→ **Provided material**
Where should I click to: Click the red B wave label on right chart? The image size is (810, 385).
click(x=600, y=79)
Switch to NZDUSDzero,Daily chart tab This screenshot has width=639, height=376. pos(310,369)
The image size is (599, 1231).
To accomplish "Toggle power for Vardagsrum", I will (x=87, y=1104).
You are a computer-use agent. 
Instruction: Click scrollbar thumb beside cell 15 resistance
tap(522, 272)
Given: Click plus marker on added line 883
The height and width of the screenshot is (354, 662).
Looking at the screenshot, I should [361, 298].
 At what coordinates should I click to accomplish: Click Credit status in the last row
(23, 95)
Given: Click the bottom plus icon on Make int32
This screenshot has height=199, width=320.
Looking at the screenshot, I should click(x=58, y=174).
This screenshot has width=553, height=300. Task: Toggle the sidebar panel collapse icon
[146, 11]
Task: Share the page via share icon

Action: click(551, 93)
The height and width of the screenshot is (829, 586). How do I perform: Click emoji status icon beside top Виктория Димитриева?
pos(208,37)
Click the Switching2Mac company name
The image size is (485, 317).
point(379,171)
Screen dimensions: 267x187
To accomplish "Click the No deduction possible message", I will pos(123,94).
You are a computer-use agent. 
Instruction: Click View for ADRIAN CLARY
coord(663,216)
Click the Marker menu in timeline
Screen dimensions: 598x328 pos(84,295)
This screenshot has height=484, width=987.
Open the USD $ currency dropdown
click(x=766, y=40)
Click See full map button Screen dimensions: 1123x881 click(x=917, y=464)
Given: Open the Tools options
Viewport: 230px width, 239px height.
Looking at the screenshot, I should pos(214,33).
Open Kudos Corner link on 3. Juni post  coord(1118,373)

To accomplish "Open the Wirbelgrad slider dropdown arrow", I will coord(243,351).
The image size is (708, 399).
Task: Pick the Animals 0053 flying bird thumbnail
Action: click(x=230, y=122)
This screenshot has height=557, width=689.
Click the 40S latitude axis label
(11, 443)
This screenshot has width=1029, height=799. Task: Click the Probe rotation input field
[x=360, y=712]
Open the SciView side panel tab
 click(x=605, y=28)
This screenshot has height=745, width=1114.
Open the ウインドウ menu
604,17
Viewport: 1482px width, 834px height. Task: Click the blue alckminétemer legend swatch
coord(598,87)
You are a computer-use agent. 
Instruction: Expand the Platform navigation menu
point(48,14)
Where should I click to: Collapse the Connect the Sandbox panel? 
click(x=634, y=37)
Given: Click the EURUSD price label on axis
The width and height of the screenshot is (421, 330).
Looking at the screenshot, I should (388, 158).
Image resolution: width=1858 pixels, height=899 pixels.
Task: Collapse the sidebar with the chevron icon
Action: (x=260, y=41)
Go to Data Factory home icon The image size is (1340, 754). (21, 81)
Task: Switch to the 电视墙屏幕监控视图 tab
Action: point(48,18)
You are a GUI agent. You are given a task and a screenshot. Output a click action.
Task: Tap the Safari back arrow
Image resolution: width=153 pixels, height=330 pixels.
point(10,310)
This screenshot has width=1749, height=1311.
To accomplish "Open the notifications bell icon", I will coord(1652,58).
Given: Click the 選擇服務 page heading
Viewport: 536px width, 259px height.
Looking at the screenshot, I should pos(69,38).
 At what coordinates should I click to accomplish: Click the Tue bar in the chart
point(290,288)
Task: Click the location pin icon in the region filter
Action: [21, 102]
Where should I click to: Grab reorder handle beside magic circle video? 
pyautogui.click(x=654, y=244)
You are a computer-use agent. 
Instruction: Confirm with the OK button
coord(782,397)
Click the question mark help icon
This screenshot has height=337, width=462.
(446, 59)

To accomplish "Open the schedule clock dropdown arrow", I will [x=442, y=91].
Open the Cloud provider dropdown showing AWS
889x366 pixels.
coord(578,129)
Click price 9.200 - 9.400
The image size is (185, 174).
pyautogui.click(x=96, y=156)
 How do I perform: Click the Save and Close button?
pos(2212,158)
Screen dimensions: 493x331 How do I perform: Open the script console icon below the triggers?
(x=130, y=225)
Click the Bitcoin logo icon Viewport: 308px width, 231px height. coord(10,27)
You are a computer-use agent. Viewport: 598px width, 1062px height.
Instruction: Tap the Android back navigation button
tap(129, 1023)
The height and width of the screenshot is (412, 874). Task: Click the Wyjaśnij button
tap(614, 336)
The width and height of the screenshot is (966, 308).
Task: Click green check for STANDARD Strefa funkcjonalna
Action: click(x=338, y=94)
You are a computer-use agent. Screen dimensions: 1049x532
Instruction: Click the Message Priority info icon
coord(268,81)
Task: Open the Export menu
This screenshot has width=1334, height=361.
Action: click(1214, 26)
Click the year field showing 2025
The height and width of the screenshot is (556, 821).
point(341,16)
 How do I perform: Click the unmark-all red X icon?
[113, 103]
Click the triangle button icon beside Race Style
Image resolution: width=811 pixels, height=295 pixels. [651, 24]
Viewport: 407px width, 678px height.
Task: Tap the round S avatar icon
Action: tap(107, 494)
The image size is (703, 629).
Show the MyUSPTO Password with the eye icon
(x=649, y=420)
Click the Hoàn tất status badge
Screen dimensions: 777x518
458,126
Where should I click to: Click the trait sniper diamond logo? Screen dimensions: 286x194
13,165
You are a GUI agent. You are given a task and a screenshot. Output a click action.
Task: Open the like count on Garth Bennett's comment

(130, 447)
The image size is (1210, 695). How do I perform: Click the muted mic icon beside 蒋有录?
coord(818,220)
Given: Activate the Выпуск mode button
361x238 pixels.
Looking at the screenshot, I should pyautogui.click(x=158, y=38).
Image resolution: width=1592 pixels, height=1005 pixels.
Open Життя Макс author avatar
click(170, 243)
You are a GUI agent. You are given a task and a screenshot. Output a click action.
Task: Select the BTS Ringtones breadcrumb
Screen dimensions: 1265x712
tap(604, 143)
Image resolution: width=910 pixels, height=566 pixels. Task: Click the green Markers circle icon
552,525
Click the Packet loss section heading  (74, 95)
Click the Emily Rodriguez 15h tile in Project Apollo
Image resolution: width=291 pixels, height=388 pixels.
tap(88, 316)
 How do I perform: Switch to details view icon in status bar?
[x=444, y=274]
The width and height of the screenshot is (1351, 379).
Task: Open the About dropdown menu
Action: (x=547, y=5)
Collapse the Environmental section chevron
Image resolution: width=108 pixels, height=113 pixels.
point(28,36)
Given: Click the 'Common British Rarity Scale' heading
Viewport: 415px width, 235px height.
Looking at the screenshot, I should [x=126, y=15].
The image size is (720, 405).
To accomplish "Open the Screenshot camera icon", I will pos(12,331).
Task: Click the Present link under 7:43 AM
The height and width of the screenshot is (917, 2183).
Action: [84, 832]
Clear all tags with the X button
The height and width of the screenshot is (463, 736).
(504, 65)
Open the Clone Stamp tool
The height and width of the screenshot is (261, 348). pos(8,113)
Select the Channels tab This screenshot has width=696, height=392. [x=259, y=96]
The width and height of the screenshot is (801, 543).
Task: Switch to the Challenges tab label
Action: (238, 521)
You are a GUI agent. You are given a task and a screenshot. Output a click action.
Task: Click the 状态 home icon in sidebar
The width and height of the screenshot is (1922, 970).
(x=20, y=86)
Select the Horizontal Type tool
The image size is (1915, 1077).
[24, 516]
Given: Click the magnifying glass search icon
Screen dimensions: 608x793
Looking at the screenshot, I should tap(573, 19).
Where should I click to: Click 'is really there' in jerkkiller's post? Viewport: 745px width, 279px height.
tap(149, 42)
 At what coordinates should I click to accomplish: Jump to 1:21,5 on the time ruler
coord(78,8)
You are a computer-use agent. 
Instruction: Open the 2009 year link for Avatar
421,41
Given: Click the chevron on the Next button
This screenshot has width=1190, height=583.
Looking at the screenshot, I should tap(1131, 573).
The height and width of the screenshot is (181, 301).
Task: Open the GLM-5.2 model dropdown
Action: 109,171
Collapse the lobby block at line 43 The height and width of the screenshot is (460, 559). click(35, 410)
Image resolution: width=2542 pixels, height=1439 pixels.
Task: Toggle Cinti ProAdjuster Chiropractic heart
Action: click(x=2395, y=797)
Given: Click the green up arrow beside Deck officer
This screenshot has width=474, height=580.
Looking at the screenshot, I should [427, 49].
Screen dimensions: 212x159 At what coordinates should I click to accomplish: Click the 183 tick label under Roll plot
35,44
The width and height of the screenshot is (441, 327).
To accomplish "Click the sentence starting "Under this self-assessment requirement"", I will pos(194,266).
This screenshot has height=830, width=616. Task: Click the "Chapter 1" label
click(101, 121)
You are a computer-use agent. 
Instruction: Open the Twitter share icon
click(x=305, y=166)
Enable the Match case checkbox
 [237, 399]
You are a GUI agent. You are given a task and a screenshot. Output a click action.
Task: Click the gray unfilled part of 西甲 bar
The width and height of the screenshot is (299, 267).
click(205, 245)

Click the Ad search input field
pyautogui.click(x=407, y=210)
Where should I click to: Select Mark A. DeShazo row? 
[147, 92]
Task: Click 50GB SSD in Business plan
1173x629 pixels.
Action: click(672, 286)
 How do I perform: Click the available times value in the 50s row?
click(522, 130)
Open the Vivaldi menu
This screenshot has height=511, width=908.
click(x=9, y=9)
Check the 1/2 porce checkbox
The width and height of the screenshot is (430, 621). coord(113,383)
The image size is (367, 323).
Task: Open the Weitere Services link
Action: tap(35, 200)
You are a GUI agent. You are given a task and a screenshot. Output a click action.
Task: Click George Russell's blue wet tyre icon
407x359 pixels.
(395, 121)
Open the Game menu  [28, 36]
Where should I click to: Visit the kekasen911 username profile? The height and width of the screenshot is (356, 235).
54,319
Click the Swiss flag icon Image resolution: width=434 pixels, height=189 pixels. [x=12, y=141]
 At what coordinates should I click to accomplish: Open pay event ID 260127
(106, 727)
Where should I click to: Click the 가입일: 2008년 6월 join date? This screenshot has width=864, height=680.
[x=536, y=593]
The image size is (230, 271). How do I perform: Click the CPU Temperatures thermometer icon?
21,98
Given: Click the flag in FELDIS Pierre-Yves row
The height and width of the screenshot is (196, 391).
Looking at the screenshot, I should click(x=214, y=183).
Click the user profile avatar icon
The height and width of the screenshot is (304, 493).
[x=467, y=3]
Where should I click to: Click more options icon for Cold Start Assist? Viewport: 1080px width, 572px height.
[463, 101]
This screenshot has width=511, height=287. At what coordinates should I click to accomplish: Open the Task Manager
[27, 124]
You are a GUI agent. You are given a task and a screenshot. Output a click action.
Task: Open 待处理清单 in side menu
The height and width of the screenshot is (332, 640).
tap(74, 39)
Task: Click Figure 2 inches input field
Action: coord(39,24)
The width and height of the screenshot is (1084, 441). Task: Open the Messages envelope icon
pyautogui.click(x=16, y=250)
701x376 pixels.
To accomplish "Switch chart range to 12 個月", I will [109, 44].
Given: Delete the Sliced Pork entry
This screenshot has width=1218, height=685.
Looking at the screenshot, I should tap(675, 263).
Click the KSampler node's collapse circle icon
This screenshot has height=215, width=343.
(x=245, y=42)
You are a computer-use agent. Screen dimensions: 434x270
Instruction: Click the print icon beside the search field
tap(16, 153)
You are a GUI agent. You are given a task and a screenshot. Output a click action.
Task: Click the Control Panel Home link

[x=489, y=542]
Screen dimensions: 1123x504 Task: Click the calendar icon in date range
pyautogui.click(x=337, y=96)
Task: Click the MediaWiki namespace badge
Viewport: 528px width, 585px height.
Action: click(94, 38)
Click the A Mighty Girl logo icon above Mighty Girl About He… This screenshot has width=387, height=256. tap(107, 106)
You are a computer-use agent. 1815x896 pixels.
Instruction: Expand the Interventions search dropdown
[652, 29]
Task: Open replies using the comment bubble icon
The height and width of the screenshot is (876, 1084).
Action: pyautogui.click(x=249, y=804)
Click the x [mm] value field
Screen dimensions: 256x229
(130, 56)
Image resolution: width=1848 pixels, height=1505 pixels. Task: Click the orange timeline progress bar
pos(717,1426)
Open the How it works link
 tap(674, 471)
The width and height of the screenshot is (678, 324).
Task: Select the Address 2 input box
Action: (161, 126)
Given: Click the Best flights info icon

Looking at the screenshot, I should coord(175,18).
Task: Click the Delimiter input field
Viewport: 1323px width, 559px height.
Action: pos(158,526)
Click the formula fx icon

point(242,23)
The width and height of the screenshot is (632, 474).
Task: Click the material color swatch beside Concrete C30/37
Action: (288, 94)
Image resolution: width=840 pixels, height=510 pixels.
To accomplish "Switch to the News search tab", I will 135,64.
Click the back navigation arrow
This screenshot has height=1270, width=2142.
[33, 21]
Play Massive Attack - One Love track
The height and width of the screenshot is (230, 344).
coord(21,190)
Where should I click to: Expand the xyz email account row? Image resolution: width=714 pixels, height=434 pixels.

→ **Instructions for the task**
Return, without alteration, the items from the line containing "will [x=442, y=91]." up to and including the line containing "(x=130, y=225)".

→ **Answer to the problem**
To accomplish "Open the schedule clock dropdown arrow", I will [x=442, y=91].
Open the Cloud provider dropdown showing AWS
889x366 pixels.
coord(578,129)
Click price 9.200 - 9.400
The image size is (185, 174).
pyautogui.click(x=96, y=156)
 How do I perform: Click the Save and Close button?
pos(2212,158)
Screen dimensions: 493x331 How do I perform: Open the script console icon below the triggers?
(x=130, y=225)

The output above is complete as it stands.